GDP per capita, Life expectancy and their relationship have been studied as an example of R use.
The data has been obtained from Gapminder World
Load the needed packages:
require(openxlsx, quietly = TRUE)
require(dplyr, quietly = TRUE)
require(tidyr, quietly = TRUE)
require(ggplot2, quietly = TRUE)
Read the data from Gapminder World of GPD per capita and Life expectancy:
#download.file(url='http://spreadsheets.google.com/pub?key=phAwcNAVuyj1jiMAkmq1iMg&output=xls',
# destfile = 'GDPpc.xlsx', mode = 'wb')
#download.file(url='http://spreadsheets.google.com/pub?key=phAwcNAVuyj2tPLxKvvnNPA&output=xls',
# destfile = 'Life.xlsx', mode = 'wb')
Load the xlsx files into data frames
Life.df<-read.xlsx('Life.xlsx', sheet = 1, colNames = TRUE, check.names = FALSE)
names(Life.df)[1]<-'Country'
GDP.df<-read.xlsx('GDPpc.xlsx', sheet = 1, colNames = TRUE, check.names = FALSE)
names(GDP.df)[1]<-'Country'
Gather the ‘year’ columns into a new col year and join both data frames into one.
Life1.df<-gather(Life.df, year, Life, 2:217, convert = TRUE)
GDP1.df<-gather(GDP.df, year, GDPpc, 2:217, convert = TRUE)
All.df<-inner_join(GDP1.df, Life1.df)
## Joining by: c("Country", "year")
Six countries are selected for the analysis
Countries<-c('Spain', 'France', 'United Kingdom', 'United States', 'Argentina', 'Japan')
df<-filter(All.df, Country %in% Countries)
g<-ggplot(df, aes(x=year, y=GDPpc, color = Country))
g<-g + geom_line(size=1)
g<-g + scale_y_log10(breaks=c(seq(1000, 9000, 1000), seq(10000, 50000, 5000)))
g<-g + ylab('GDP per capita (2011 $)')
print(g)
Is significant the general increase during the 20th century that makes useful the use of a log scale. Is clear the effect of the world wars and the ‘sorpasso’ of USA over UK after WWII.
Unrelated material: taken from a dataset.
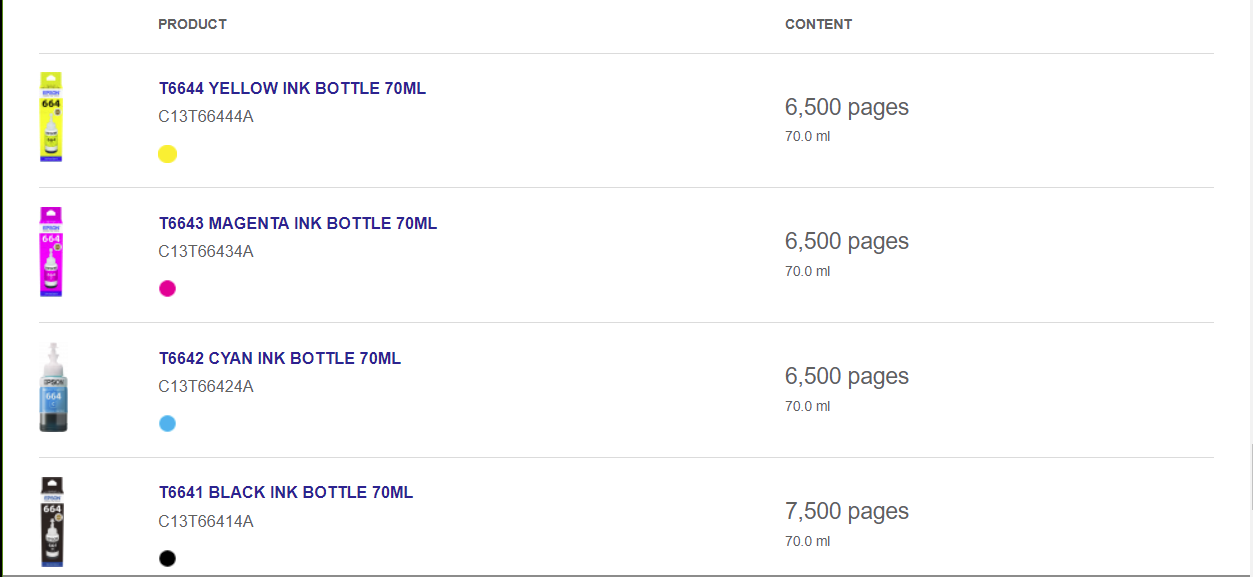Viewport: 1253px width, 577px height.
Task: Select the PRODUCT column header
Action: pos(192,24)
g<-ggplot(df, aes(x=year, y=Life, color = Country, shape = Country))
g<-g + geom_line(size=1)
g<-g + geom_point()
g<-g + scale_y_continuous()
g<-g + ylab('Life expectancy (years)')
print(g)
g<-g + scale_x_continuous(limits=c(1900,1950))
print(g)
Is significant the sudden drops caused by the world wars and the spanish flue in 1918.
g<-ggplot(df, aes(x=GDPpc, y=Life))
g<-g + geom_point(aes(color = Country, shape = Country))
g<-g + scale_x_log10(breaks=c(seq(1000, 9000, 1000), seq(10000, 50000, 5000)))
print(g)
There is a general improvement of life expectancy with GDP. As it possibly can depend too of the developments in the XX century the data set is divided in chunks of 50 years.
df<-mutate(df, quart=as.integer((year-1800)/50))
df$quart<-factor(df$quart, levels=c(0,1,2,3,4), labels = c('1800-1850', '1850-1900', '1900-1950', '1950-2000', '2000-2050'))
g<-ggplot(df, aes(x=GDPpc, y=Life))
g<-g + geom_point(aes(color = Country, shape = Country))
g<-g + scale_x_continuous()
g<-g + facet_wrap(~ quart, scales = 'free')
print(g)